李叔同天资聪颖,又生在富贵之家,同时长兄对他自幼以儒家思想严加管教,故而他能够脱离平庸的家族产业继承者和纨绔子弟之流,向着人生更高境界迈进。
人称“布衣诗人”,于1930年皈依佛门的胡宅梵,对李叔同的一生这样评价:“综观大师之生平,十龄全学圣贤;十二岁至二十,颇类**不羁之狂士;二十至三十,力学风流儒雅之文人;三十以后,始渐复其初性焉。”不过,纵观出家前李叔同的人生轨迹,很容易让人联想到历史上那些留下浓墨重彩的文人,可以说,文人的风流情趣是李叔同一生抹不去的天然色彩。自启蒙始,李叔同就显露出这伴随其一生的文化特性。
不得不承认,有些人天生就比你优秀:他们情智双高,衣食无忧,外形俊朗帅气,各方面你一辈子都难以追赶,李叔同天生属于这样一类人。世家子弟出身的他,很早就交游于当地的文人圈子,在深谙旧学的同时,深得文人三昧。富家子弟骄奢放浪的生活虽然没有浸染到他的骨髓,但多少也会对他有所影响,幸而没有沉迷就是了。

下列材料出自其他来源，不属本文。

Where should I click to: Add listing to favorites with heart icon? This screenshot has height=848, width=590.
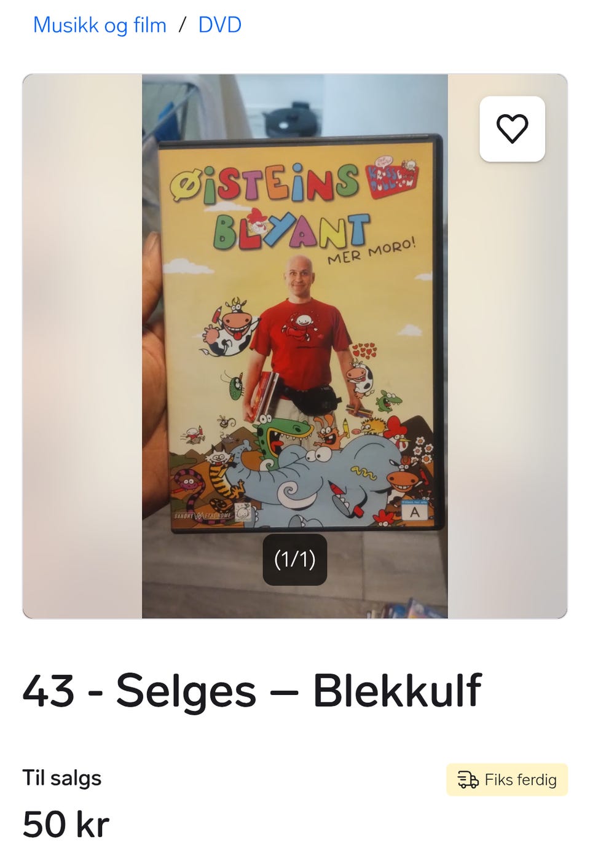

“桐达李家”是天津有名的盐商,豪宅规模宏大,宽敞结实,气派非凡,就连外墙都经过精雕细琢。宅院内房屋众多,仆人使女也不少,甚至雇佣专人照料花草鱼虫。他们热衷于炫耀阔气,婚丧嫁娶场面盛大,讲究阔气和排场,不能输了面儿。李叔同常年浸**其中,虽然没有将大把的时间消磨在戏园、澡堂和各种娱乐场所,沉浸于声色犬马的感官享受,但难免也会有所濡染。
有钱又有闲的商人子弟,自然要附庸风雅,结交文人以提高自身地位和文化品位,从而更好地维护自身商业利益。结交几个文人雅士,学一点名士的风范,不光能表明自己与追名逐利、满身铜臭的普通商人有着巨大区别,而且也能在社会上开拓更大空间。
总之,青少年时期的李叔同,正处于这样一个津门巨商热衷结交文人雅士的时期,而后者同样需要依附于前者,这是一种相互需要、相互帮衬的关系。文人雅士掌握文化资源,商人拥有经济基础,二者相辅相成。正是这种天然的关系,造就了天津独特的盐商文化。对于挣扎在底层的劳动者而言,琴棋书画、金石篆刻等,更似镜中花、水中月,是一种虚妄的存在罢了。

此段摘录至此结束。